◆ WHAT TO DO ◆
Would you please copy each line below that includes the string "first"?

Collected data
════════

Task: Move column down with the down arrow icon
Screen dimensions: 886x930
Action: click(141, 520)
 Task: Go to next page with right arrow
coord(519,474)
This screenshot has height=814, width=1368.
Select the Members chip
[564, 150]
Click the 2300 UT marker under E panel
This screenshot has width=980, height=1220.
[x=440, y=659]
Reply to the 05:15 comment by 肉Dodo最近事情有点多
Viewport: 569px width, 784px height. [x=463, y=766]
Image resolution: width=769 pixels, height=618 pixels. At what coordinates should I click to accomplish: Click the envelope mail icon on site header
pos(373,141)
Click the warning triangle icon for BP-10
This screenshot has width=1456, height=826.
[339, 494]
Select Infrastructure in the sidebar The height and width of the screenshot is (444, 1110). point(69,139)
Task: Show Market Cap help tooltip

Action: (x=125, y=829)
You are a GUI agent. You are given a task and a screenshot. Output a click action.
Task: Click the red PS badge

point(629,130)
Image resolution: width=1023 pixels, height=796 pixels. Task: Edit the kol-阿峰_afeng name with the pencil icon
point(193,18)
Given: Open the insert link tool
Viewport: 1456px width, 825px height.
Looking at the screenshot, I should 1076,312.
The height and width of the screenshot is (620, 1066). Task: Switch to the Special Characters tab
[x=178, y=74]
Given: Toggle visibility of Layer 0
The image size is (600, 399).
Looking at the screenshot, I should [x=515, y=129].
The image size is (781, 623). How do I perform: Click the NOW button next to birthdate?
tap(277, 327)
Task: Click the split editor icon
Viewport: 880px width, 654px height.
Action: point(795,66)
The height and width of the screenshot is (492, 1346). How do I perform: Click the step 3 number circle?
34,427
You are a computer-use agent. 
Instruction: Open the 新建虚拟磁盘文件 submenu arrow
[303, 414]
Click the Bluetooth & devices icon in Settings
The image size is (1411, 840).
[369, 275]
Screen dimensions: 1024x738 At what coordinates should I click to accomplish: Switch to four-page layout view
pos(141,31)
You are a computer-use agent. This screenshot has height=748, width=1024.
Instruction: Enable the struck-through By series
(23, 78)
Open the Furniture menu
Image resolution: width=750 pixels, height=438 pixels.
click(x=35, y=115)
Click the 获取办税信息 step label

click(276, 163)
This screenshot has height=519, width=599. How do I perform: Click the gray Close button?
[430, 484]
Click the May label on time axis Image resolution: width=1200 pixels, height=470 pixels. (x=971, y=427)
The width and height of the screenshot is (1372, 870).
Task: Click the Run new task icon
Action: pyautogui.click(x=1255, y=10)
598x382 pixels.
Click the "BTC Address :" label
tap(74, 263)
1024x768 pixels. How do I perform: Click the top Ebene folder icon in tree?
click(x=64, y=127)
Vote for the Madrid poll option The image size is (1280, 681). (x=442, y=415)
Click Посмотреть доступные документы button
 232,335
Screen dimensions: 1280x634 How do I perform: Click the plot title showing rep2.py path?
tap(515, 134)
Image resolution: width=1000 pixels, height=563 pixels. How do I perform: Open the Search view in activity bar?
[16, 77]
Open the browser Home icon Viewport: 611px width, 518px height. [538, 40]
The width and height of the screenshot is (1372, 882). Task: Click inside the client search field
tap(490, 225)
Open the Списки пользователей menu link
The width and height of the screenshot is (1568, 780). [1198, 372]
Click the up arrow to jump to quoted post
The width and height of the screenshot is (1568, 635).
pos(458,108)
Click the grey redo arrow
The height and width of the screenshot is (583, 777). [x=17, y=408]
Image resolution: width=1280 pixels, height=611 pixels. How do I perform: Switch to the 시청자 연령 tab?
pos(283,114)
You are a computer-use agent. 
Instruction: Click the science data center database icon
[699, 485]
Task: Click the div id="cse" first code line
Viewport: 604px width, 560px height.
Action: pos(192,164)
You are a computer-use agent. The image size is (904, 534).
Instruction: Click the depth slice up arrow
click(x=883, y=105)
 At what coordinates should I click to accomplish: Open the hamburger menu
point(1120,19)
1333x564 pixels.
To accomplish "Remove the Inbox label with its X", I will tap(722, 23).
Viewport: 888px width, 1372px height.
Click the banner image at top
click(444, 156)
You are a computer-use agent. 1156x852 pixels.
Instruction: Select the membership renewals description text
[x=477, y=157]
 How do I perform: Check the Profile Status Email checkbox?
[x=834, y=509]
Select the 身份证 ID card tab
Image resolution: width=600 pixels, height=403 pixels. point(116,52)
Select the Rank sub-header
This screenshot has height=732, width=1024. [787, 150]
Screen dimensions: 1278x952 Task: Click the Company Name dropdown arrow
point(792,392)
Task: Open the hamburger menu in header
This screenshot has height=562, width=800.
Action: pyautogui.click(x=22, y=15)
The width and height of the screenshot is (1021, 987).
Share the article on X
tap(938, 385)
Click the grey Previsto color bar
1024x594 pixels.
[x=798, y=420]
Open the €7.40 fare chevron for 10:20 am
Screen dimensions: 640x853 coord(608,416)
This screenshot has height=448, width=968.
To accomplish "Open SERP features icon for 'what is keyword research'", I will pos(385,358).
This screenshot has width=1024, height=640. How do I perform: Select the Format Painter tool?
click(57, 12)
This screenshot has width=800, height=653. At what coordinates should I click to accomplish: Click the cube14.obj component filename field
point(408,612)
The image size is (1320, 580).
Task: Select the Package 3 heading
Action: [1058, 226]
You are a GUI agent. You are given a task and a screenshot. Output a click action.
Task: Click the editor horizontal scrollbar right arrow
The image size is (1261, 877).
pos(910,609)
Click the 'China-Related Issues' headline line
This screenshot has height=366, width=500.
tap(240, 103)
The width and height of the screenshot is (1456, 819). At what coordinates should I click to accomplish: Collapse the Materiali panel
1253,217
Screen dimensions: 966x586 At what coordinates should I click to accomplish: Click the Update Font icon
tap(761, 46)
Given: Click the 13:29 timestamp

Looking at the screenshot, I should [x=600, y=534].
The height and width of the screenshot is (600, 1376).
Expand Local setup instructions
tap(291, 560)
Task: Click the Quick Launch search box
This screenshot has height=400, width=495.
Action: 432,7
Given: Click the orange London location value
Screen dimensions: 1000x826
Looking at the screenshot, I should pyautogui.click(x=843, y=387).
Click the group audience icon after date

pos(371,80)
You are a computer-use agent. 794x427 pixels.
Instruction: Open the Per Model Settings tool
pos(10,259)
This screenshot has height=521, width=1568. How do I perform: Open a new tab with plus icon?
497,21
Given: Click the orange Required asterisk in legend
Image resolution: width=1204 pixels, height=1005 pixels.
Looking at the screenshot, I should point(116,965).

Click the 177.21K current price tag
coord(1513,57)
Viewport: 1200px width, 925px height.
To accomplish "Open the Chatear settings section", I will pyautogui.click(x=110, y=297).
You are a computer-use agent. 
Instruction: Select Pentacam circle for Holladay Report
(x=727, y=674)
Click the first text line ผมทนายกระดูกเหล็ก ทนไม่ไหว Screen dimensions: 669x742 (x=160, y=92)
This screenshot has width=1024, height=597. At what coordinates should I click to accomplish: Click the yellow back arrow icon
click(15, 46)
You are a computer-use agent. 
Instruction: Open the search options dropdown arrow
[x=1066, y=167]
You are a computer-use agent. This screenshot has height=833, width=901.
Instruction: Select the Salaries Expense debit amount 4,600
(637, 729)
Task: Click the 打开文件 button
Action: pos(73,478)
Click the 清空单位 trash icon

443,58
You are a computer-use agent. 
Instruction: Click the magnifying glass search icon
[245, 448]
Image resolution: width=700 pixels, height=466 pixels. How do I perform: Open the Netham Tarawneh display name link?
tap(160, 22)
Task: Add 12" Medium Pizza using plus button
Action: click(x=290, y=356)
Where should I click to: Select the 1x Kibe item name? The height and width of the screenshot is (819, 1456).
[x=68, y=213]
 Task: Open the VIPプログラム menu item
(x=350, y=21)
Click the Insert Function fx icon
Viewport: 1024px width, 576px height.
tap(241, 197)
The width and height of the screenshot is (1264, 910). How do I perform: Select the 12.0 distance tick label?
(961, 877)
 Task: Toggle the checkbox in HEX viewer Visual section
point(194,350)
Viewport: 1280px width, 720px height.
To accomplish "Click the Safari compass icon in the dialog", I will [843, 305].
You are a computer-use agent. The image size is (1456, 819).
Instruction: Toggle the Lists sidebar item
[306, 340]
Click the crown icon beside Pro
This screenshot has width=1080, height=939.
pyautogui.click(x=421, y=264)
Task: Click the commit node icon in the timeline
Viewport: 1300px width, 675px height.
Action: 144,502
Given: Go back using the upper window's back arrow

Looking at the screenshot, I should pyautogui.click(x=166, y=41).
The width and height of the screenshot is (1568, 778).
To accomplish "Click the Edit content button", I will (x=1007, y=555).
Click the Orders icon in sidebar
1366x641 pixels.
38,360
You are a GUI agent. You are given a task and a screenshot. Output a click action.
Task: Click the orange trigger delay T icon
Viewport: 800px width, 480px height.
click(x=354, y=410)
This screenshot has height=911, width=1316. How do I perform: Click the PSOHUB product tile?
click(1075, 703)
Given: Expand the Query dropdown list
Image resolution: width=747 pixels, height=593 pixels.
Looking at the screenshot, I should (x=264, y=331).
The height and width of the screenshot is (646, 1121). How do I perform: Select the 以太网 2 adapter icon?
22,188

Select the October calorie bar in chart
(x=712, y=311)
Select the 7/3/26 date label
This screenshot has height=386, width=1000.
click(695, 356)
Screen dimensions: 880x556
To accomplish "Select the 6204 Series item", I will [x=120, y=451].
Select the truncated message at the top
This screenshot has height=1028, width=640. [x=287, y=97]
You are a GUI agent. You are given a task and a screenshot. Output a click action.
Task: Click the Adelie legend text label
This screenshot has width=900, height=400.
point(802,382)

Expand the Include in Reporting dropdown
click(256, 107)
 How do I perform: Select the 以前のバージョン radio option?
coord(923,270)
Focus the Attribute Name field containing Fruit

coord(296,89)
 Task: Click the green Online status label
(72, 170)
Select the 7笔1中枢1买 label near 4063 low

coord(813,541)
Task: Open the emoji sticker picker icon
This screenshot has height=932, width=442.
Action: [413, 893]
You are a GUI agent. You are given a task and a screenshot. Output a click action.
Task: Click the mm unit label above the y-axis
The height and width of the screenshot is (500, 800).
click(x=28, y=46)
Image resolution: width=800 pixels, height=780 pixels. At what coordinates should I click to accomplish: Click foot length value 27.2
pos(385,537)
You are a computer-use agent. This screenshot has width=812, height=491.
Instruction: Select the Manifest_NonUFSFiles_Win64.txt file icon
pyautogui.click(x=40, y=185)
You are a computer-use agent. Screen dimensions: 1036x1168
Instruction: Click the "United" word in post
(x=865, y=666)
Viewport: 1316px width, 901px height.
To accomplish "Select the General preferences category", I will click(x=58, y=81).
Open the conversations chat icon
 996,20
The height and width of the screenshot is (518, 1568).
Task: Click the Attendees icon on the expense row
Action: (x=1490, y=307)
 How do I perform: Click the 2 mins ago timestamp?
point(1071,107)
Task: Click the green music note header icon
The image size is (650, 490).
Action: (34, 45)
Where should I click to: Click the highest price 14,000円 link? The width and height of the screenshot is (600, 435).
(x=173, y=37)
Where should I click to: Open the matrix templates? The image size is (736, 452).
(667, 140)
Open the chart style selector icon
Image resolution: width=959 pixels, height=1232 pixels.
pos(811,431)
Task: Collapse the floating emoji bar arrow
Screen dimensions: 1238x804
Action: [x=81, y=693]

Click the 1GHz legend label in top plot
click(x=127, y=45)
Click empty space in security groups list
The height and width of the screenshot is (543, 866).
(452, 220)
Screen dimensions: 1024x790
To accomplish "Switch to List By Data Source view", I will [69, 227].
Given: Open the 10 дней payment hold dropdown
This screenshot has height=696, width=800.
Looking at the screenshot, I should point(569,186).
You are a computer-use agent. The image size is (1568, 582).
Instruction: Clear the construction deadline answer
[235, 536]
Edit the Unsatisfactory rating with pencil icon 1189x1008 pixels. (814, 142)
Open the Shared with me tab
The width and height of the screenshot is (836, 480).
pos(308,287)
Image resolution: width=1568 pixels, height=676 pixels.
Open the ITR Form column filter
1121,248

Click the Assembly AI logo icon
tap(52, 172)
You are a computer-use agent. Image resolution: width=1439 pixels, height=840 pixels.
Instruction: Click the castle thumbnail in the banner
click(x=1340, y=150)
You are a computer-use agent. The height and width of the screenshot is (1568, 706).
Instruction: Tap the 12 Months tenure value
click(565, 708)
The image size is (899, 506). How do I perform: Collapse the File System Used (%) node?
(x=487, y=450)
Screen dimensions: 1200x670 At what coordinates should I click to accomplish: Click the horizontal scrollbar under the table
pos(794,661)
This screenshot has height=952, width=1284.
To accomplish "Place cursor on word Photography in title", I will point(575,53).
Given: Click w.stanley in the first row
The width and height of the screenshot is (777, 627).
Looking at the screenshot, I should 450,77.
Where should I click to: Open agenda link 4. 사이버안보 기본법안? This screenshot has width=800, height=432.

════════

◆ REPLY ◆
Task: Click the div id="cse" first code line
Click the first text line ผมทนายกระดูกเหล็ก ทนไม่ไหว Screen dimensions: 669x742 (x=160, y=92)
Given: Click w.stanley in the first row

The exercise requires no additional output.